Normalleşme adımları neticesinde ekonomide beklenen toparlanma ve aşılamanın hızlanması, vaka sayılarınında  azalmayla birlikte bu yılın ikinci yarısından itibaren hayat sigortası ve sağlık sigortası branşlarında olumlu gelişmeler öngörüyoruz. Prim üretiminde kredi bağlantılı sigortaların payının büyük olduğu hayat sigortaları branşında geçen seneki prim üretimine yakın bir performans ile sektörün 2021 yılını kapatacağını düşünüyoruz. Sağlık branşında ise sürdürülebilir büyümenin yıl sonuna kadar devam edeceğini ön görüyoruz. Geçtiğimiz yıl sonunda özel sağlık sigortası ve tamamlayıcı sağlık sigortası olmak üzere toplam sigortalı sayısı 3,91 milyon kişiye ulaştı. Bu rakamın 2021 yıl sonunda 5 milyona yaklaşması tahmin ediliyor. Bu rakamlar sağlık sigortalarının Türkiye nüfusunda %5’lik bir penetrasyona sahip olduğunu gösteriyor, burada sektör için geniş bir potansiyel bulunurken sigortalı rakamlarındaki artış ise müşteri talep ve ilgisini gösteriyor.

Pandeminin etkisiyle hızlanan dijitalleşme ve online hizmetler gelişimine 2021 yılında da devam edecektir. Bireylerin ihtiyaçlarına paralel olarak hem satış hem servis anlamında sektörde yeni uygulamalar da devreye alınacaktır.

Tüm bunların yanı sıra bugün geldiğimiz noktada, insanların sağlık konusundaki beklentileri derinden değişti.
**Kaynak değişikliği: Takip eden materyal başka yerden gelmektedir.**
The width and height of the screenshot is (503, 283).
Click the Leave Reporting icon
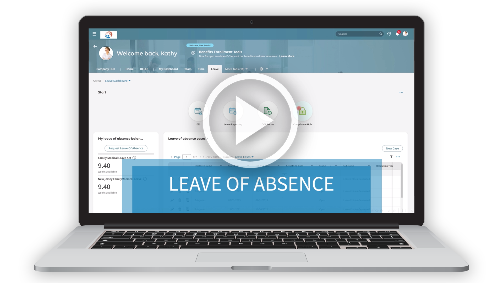232,111
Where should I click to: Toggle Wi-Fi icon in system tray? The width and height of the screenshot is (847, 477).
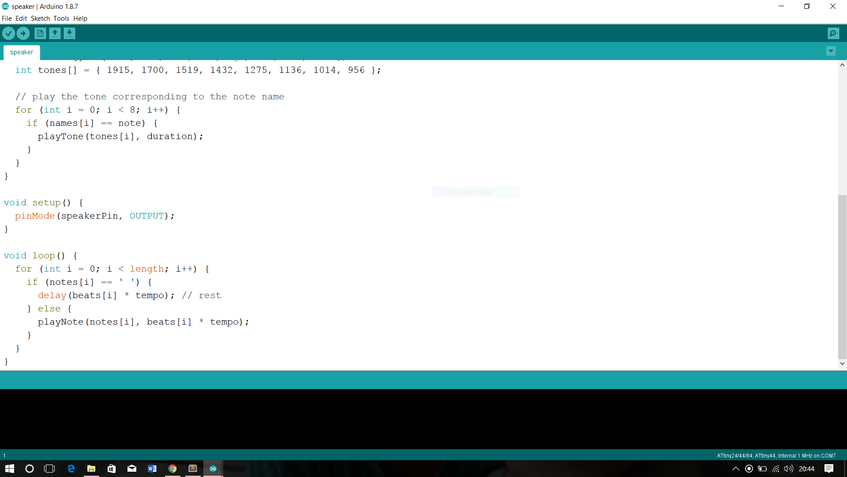(x=776, y=469)
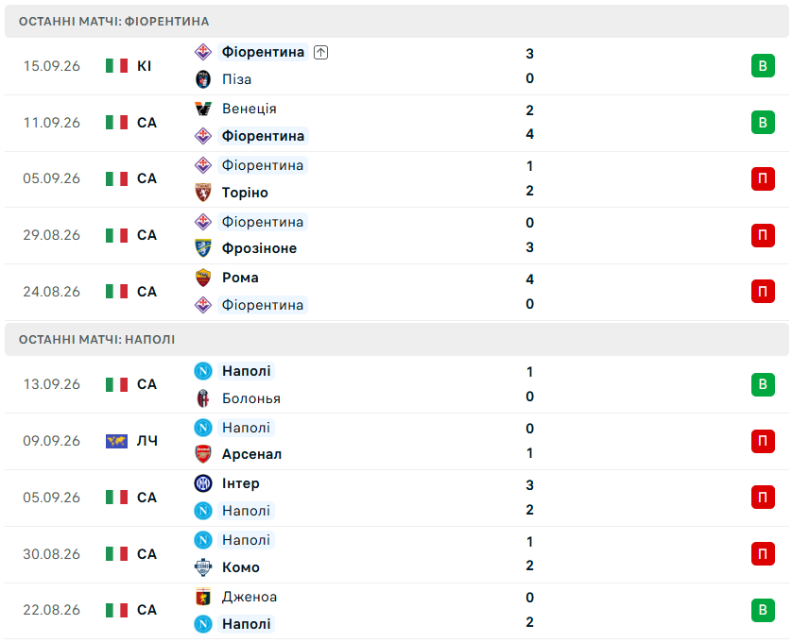This screenshot has width=792, height=642.
Task: Click the Pisa club crest icon
Action: [x=203, y=79]
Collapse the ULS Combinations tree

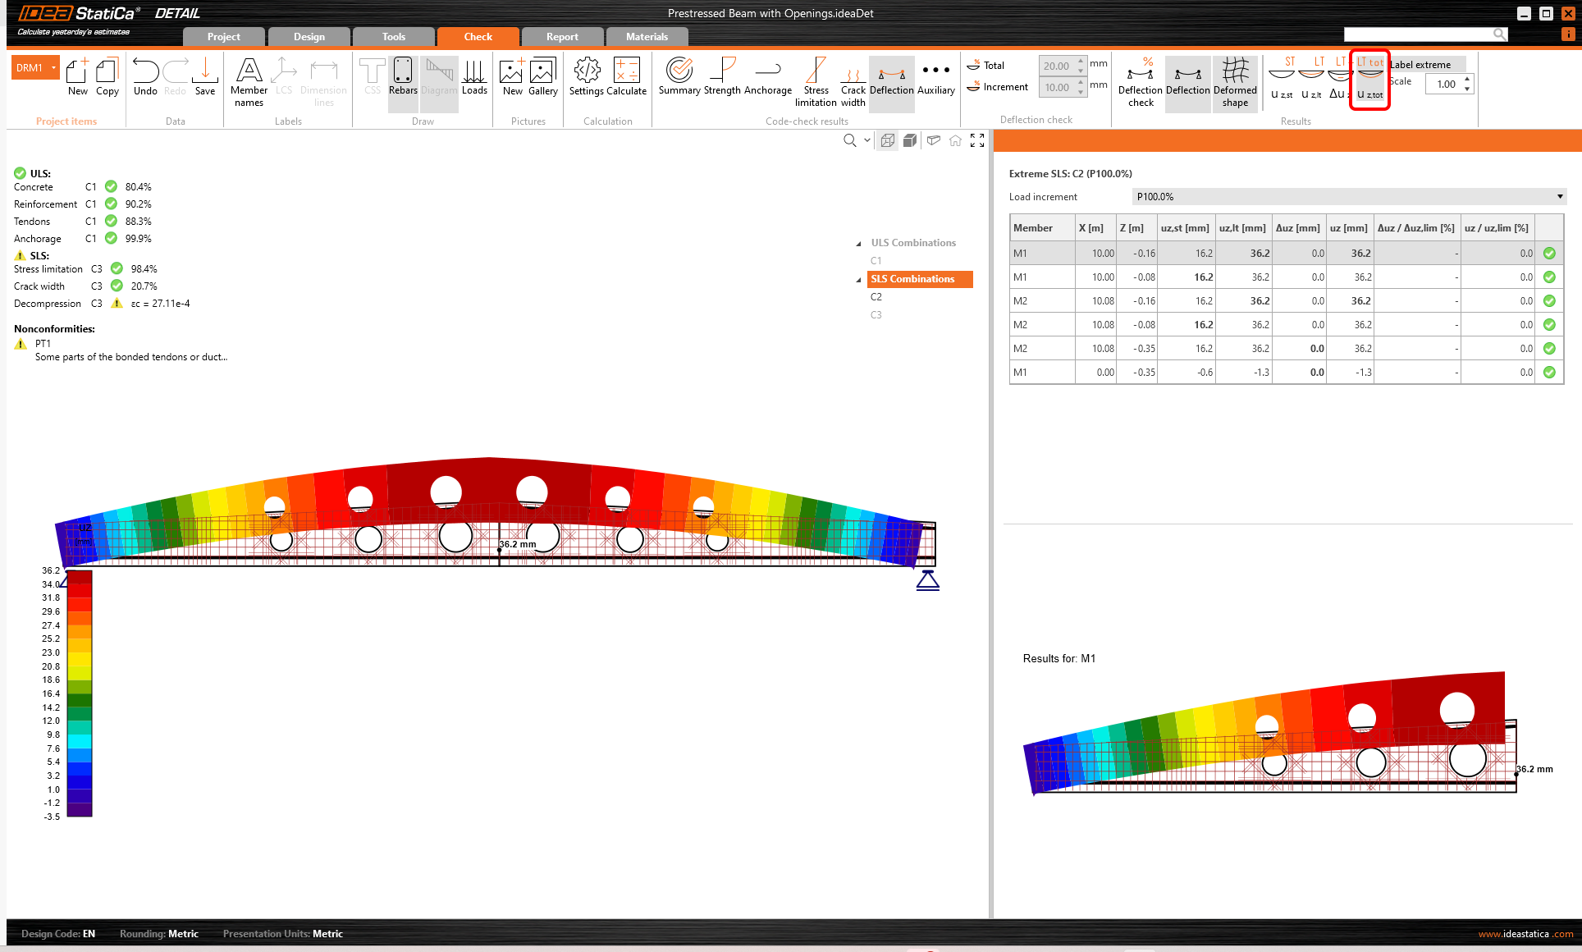click(x=859, y=244)
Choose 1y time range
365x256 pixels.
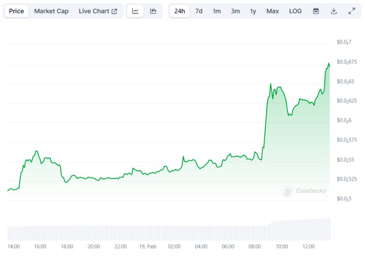click(x=253, y=11)
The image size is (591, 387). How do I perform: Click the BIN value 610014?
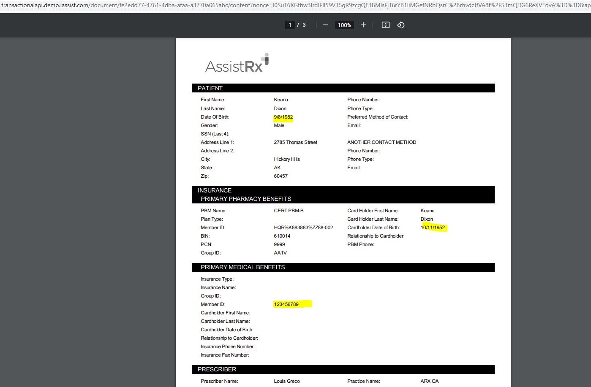[282, 236]
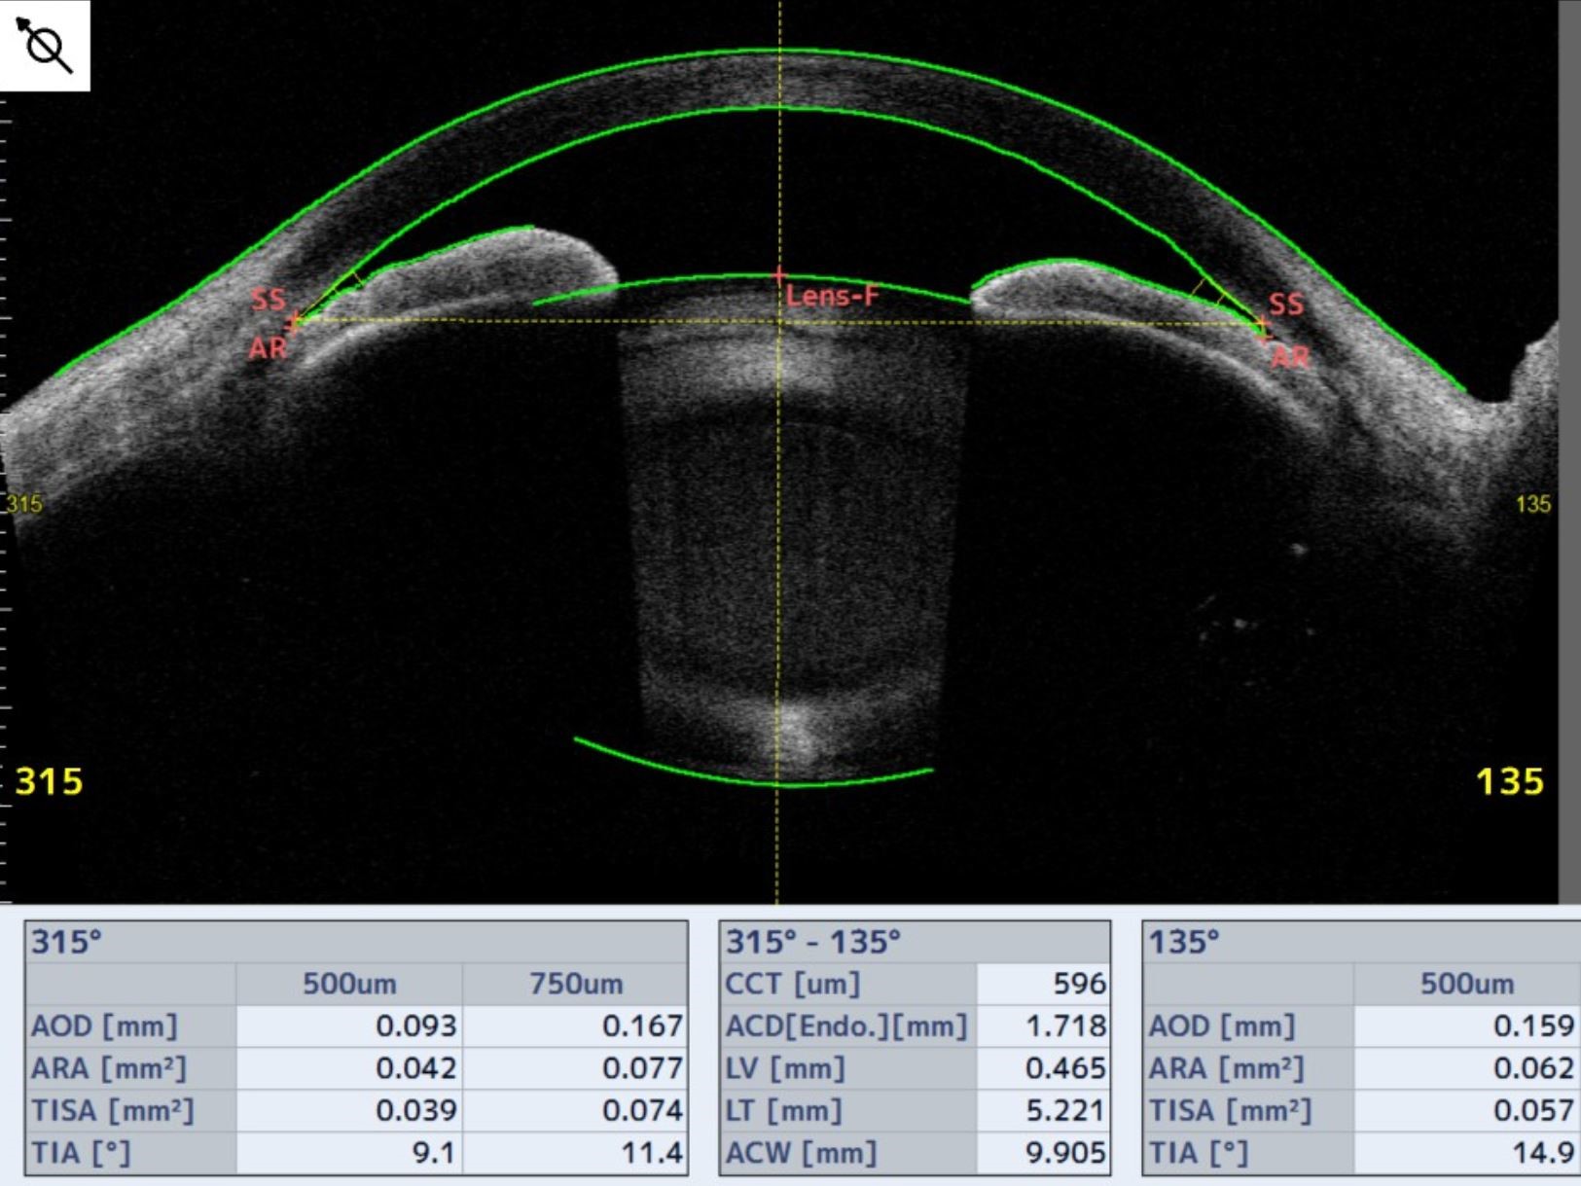
Task: Select the TISA row label in 315° table
Action: point(113,1110)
Sadece fiziksel anlamda sağlıklı olmaktan ziyade bütünsel sağlık konusu ön plana çıktı. Pandemininde etkisiyle bireylerin ihtiyaçlarında yaşanan bu değişiklik bir anlamda davranış şekillerine de yansıdı ve birçok insan artık sağlık profesyonelleriyle yüz yüze görüşmek yerine genel sağlık, ruh sağlığı ve sağlıklı yaşam desteği gibi konularda “online görüşmeler” yapmayı tercih etti. Bireysel ihtiyaçlar ve davranış kalıplarındaki bu değişimler bizlere gelecekte bireylerin  seçeceği sağlık hizmeti yolculuğuna uyum sağlamak için tartışmasız bir fırsat sunuyor.